## Problem statement
Could you copy the items from the beginning through the line containing "point(367,16)", swapping "GUI agent" for "GUI assistant" and changing nothing else? Leave the pictures out of your answer.

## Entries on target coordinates
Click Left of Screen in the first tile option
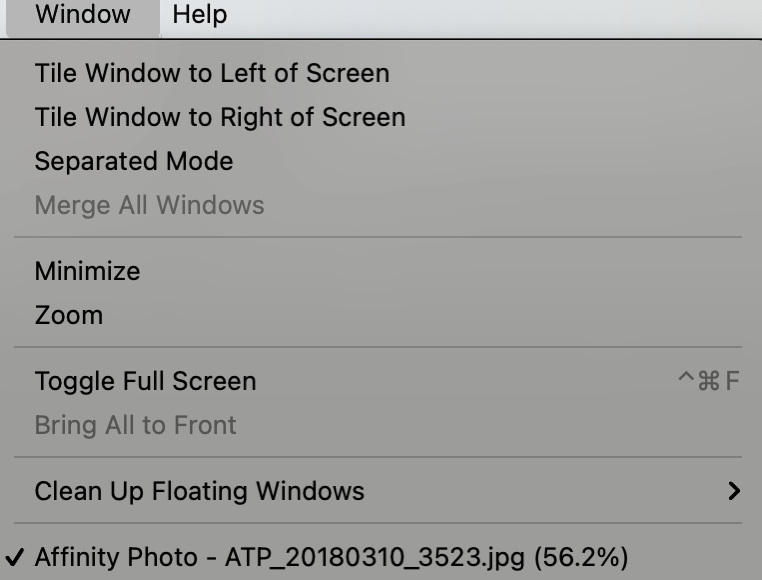This screenshot has height=580, width=762. 305,73
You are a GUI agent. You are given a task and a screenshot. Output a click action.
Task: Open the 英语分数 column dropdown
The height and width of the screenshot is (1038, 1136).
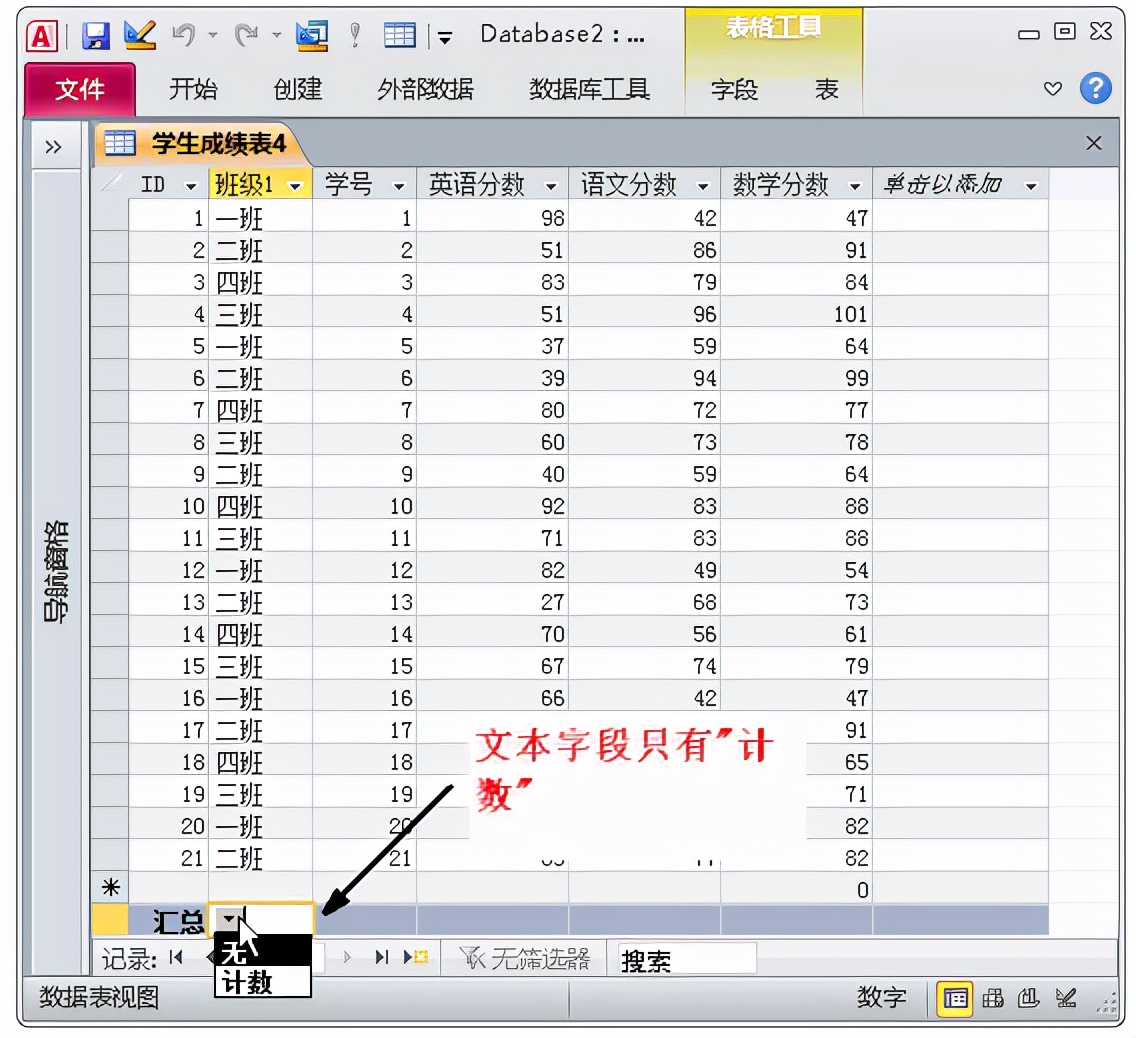[x=553, y=184]
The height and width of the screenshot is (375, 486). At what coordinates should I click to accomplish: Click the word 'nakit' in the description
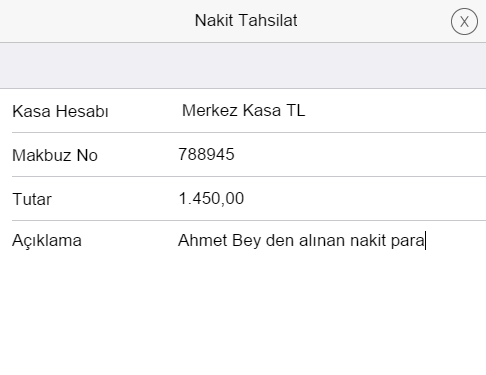(368, 240)
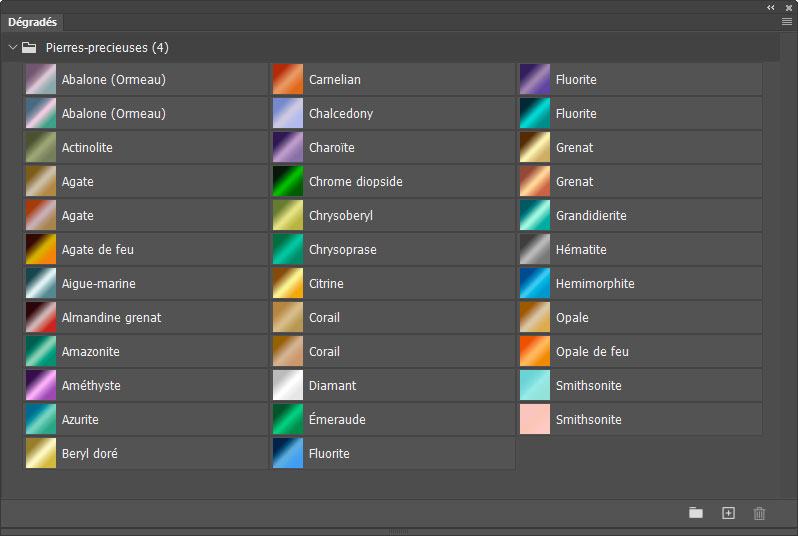The image size is (798, 536).
Task: Select the Beryl doré gradient
Action: coord(41,454)
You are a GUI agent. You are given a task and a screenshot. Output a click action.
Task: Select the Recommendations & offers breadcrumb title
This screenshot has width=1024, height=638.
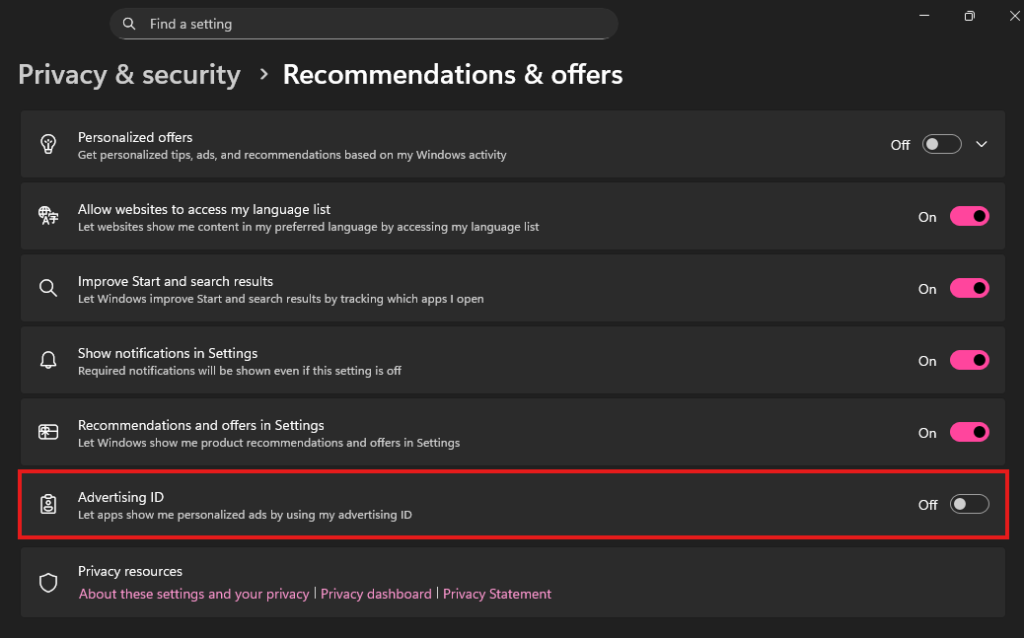(452, 74)
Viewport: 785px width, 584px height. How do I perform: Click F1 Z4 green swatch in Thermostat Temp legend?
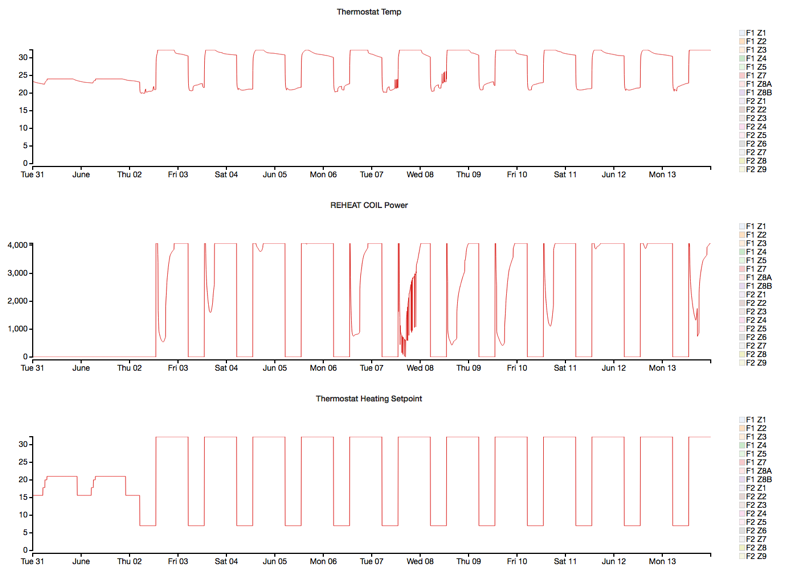[743, 58]
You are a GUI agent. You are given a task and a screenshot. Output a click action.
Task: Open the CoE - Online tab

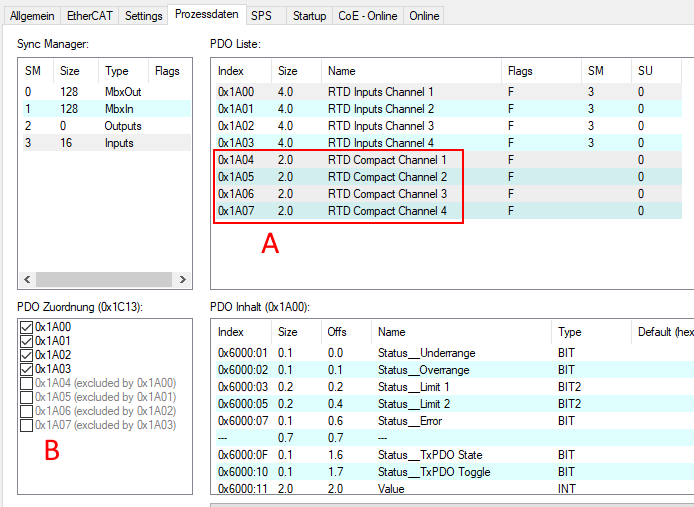point(367,16)
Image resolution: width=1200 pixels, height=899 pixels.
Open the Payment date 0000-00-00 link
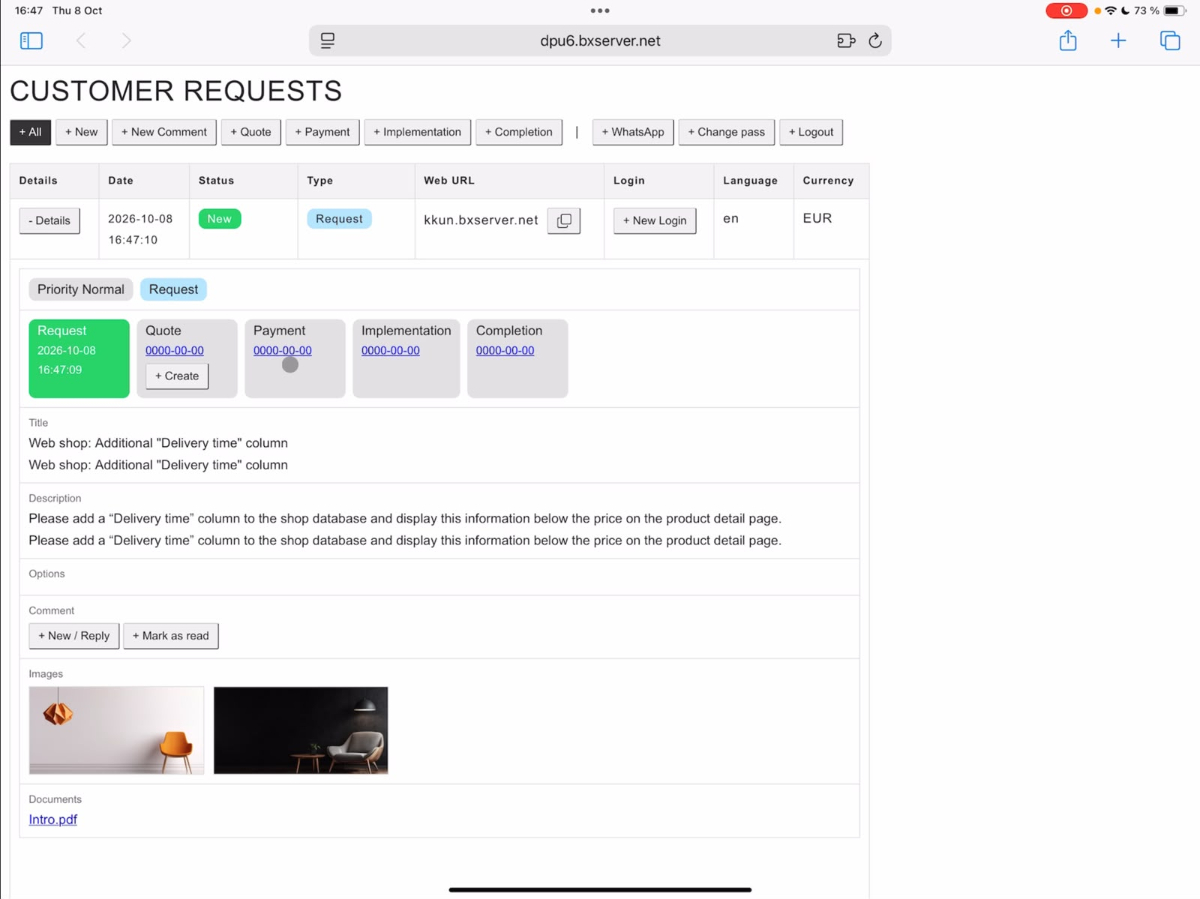(282, 351)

## Exercise answer
Click Left of Screen in the first tile option
This screenshot has height=580, width=762. 305,73
You are a GUI assistant. You are given a task and a screenshot. Output a click action.
Task: Open the 英语分数 column dropdown
The height and width of the screenshot is (1038, 1136).
[x=553, y=184]
The height and width of the screenshot is (375, 486). At what coordinates should I click to accomplish: Click the word 'nakit' in the description
(368, 240)
The image size is (798, 536).
Task: Select the Beryl doré gradient
Action: coord(41,454)
You are a GUI assistant. You are given a task and a screenshot. Output a click action.
Task: Select the Recommendations & offers breadcrumb title
This screenshot has width=1024, height=638.
(452, 74)
Viewport: 785px width, 584px height. How do I perform: Click F1 Z4 green swatch in Thermostat Temp legend?
[743, 58]
You are a GUI assistant. You are given a task and a screenshot. Output a click action.
Task: Open the CoE - Online tab

point(367,16)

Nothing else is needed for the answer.